The 2015 Sun Devils football team represented Arizona State University in the 2015 NCAA Division I FBS football season. They were led by fourth-year head coach Todd Graham and played their home games at Sun Devil Stadium. They were a member of the South Division of the Pac-12 Conference.

Personnel

Coaching staff

Previous season and offseason
Arizona State finished the 2014 season 10–3 (6–3 in the Pac-12), with a 36–31 victory over Duke in the Sun Bowl. The Sun Devils began the season ranked #19 in the AP Poll and won their first three games convincingly, but suffered a major loss when third-year starting quarterback Taylor Kelly broke his foot against Colorado. Backup junior Mike Bercovici made his first career start in a 62–27 loss to UCLA, the Sun Devils' worst loss under Todd Graham. The team quickly bounced back with a 38–34 victory over USC thanks to a Hail Mary with no time remaining to Jaelen Strong, a play dubbed by the media as the "Jael Mary". This momentum carried on as the Sun Devils defeated perennial Pac-12 power Stanford on ESPN.

Kelly returned from injury against Washington, and led them to a 24–10 victory. The following week ASU won a critical Pac-12 South game against top-25 Utah on a Zane Gonzalez field-goal in overtime. The following week, the Sun Devils played their biggest game in the Todd Graham era against highly ranked Notre Dame, a game that many analysts viewed as an elimination game for a spot in the first-ever College Football Playoff. ASU stormed out of the gates leading 34–3 late in the first half, and although the Irish managed to cut the lead to 3 in the fourth quarter, the Sun Devils pulled away and secured a 55–31 victory.
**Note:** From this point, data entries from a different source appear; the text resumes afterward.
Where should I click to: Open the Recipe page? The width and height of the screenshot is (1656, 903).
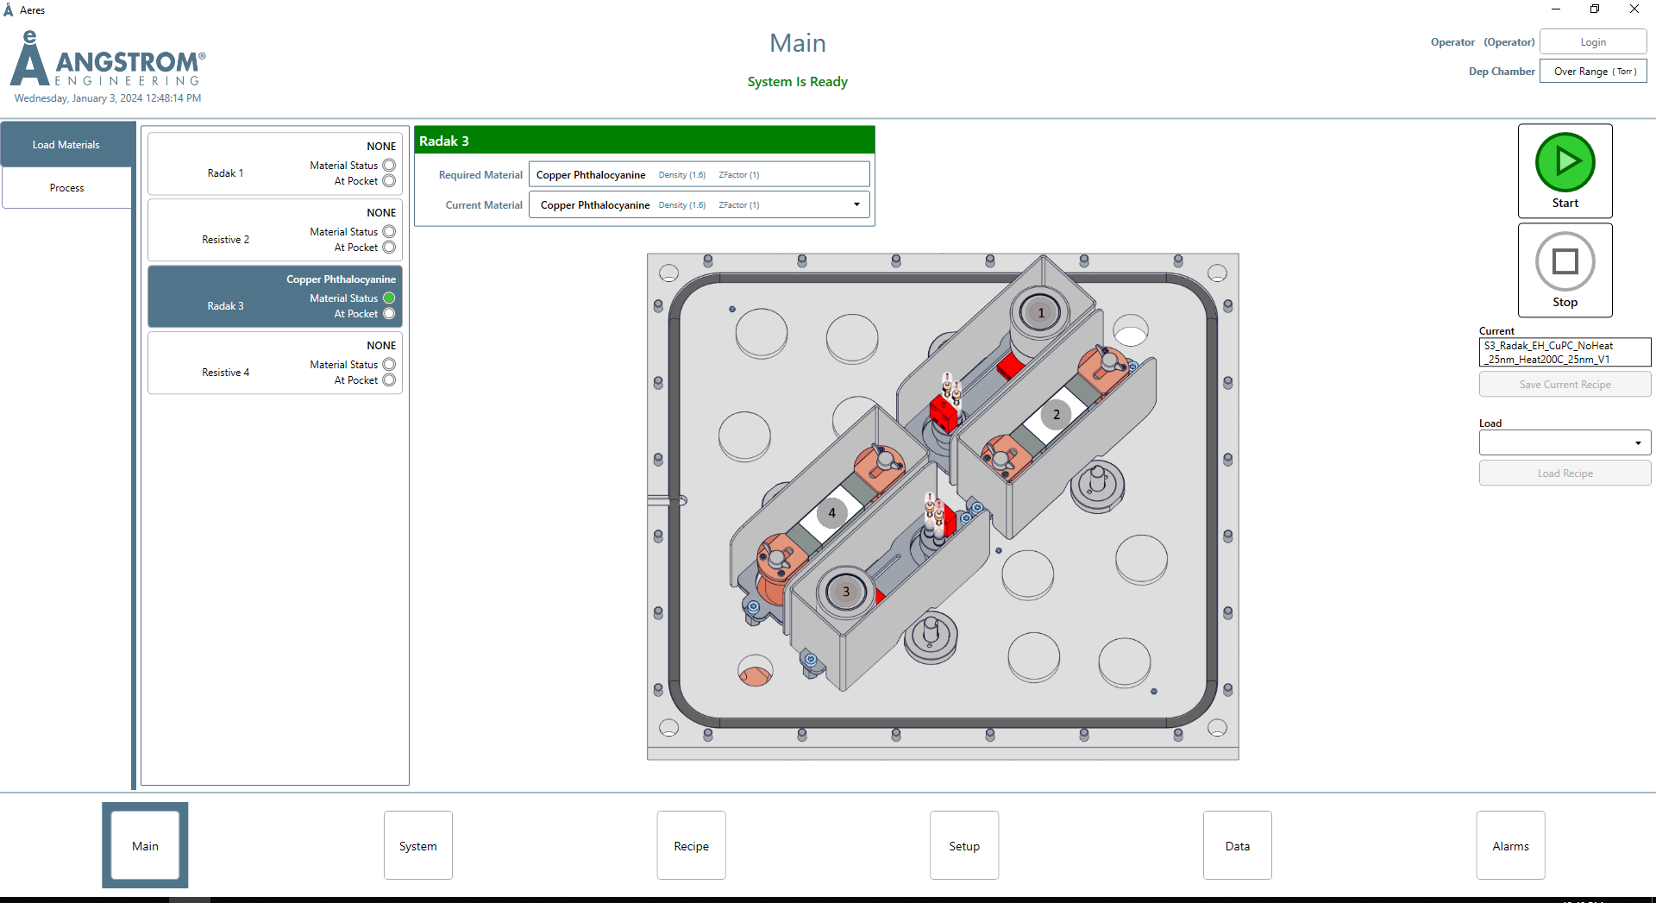point(691,846)
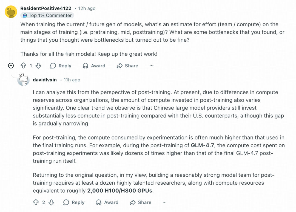
Task: Open more options on ResidentPositive4122's comment
Action: click(152, 66)
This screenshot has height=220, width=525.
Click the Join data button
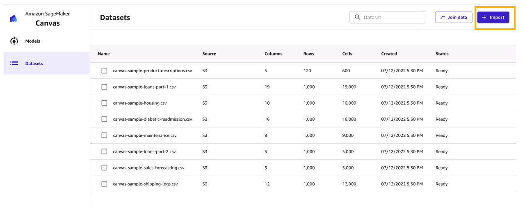[x=454, y=17]
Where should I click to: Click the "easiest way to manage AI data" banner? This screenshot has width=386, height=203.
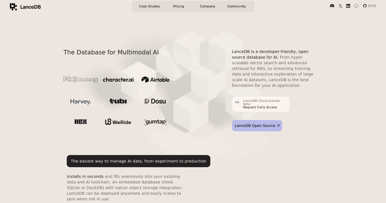click(x=138, y=161)
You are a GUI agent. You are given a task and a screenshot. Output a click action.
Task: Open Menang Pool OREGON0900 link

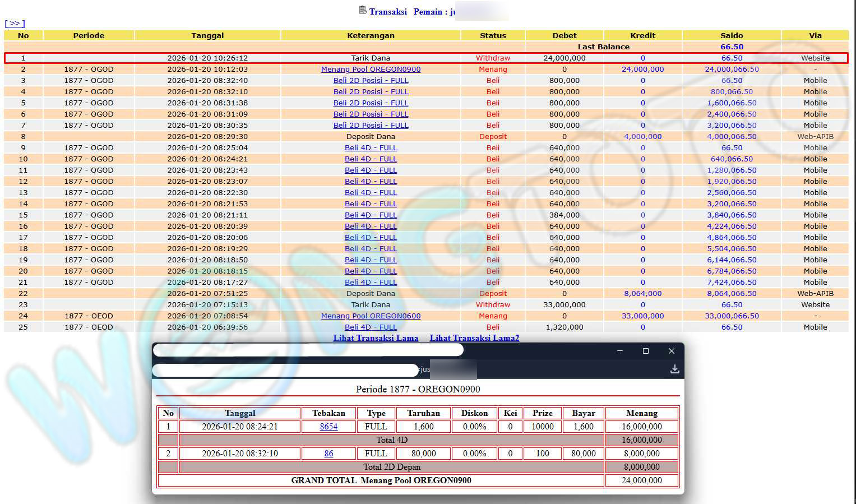click(x=371, y=70)
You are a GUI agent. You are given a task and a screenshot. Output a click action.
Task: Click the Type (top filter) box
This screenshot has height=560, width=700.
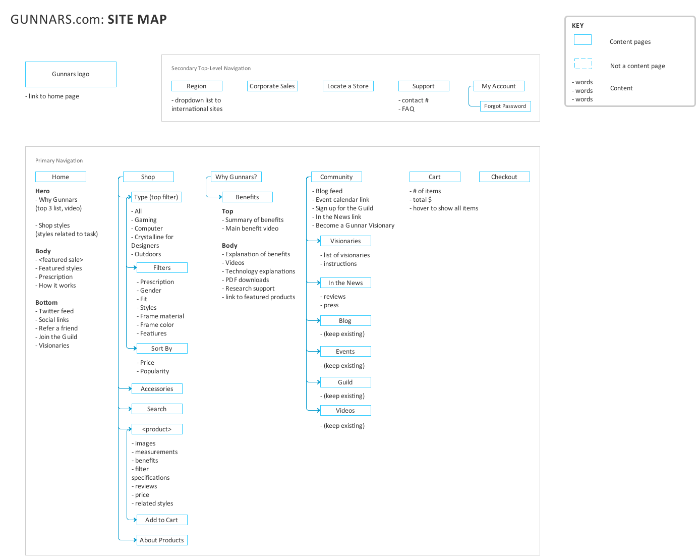coord(156,197)
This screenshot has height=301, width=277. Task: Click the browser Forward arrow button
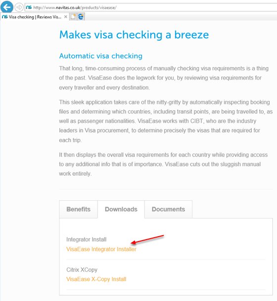19,7
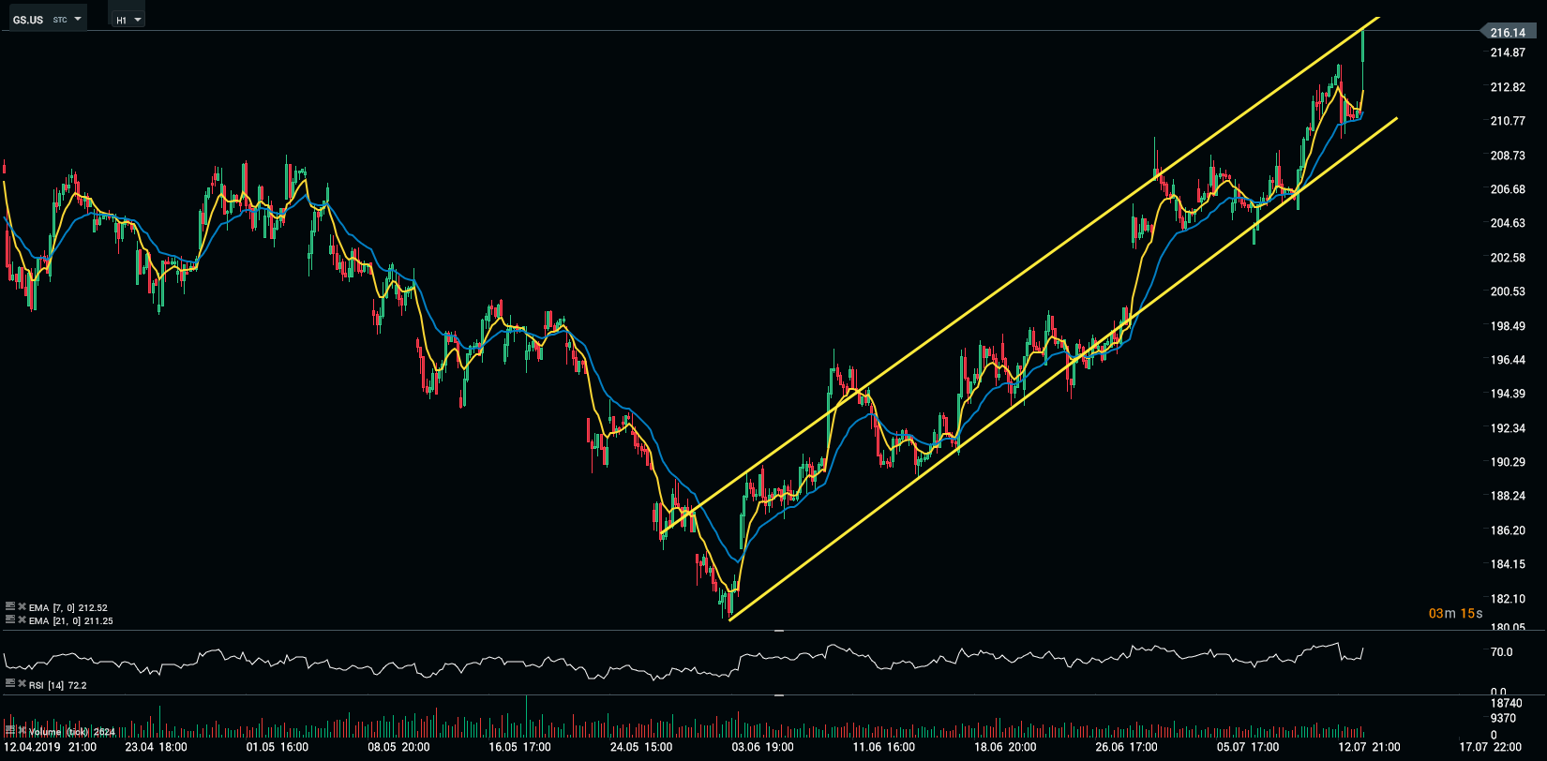
Task: Open settings for the EMA 21 indicator
Action: pos(10,620)
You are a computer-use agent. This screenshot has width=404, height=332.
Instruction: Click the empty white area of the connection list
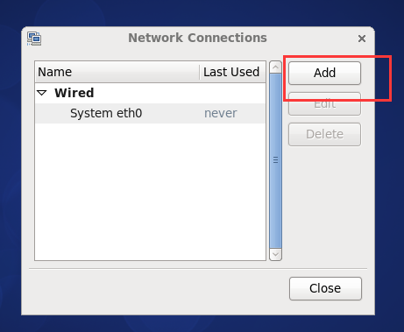[150, 191]
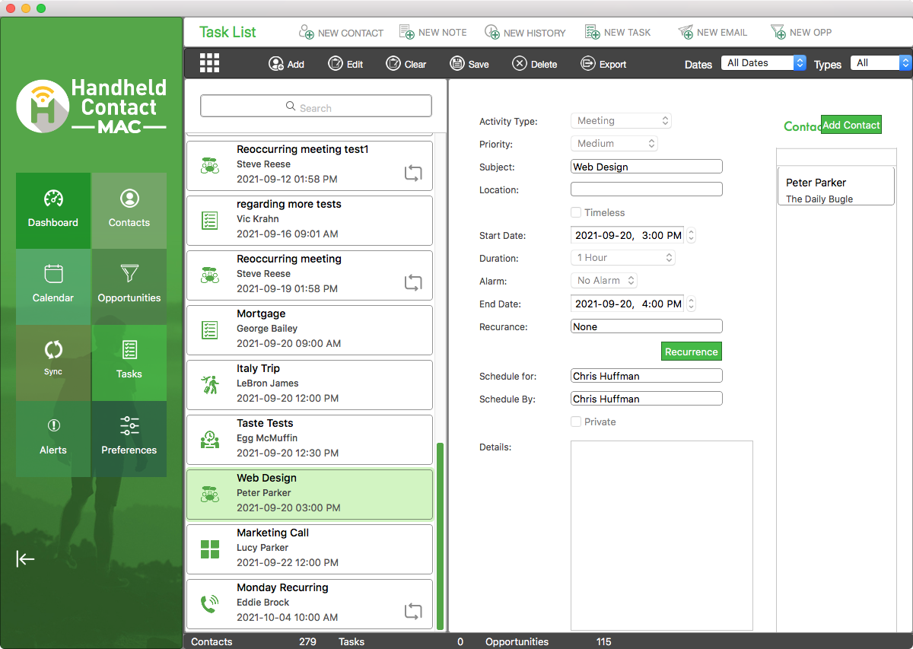Open the grid menu icon in toolbar

coord(209,63)
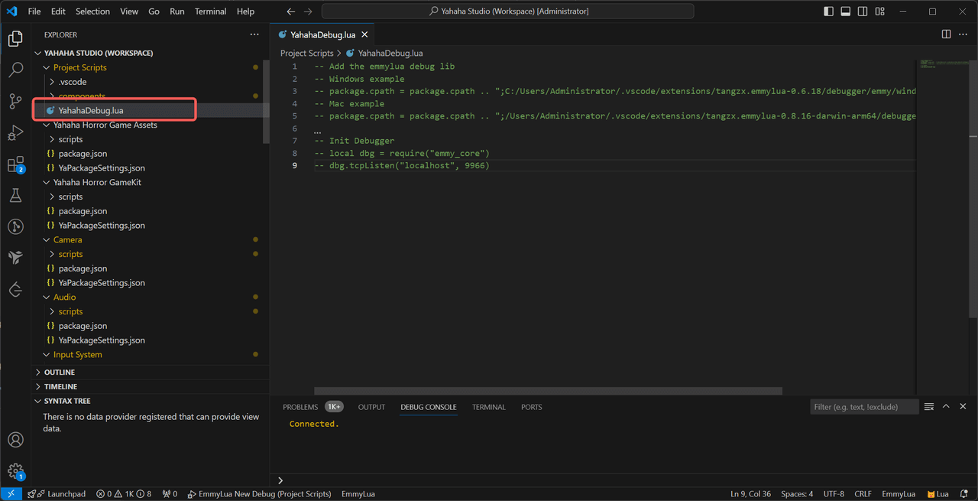Open the Testing flask icon
978x501 pixels.
(15, 196)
With the win, ASU moved into the top-10 for the first time since the 2007 season. The good feelings did not last long however as the Sun Devils were upset the following week at Oregon State. Despite the loss, ASU went into the final week of the season with a chance to clinch the Pac-12 South championship, and earn the right to play Oregon in the Pac-12 Championship Game.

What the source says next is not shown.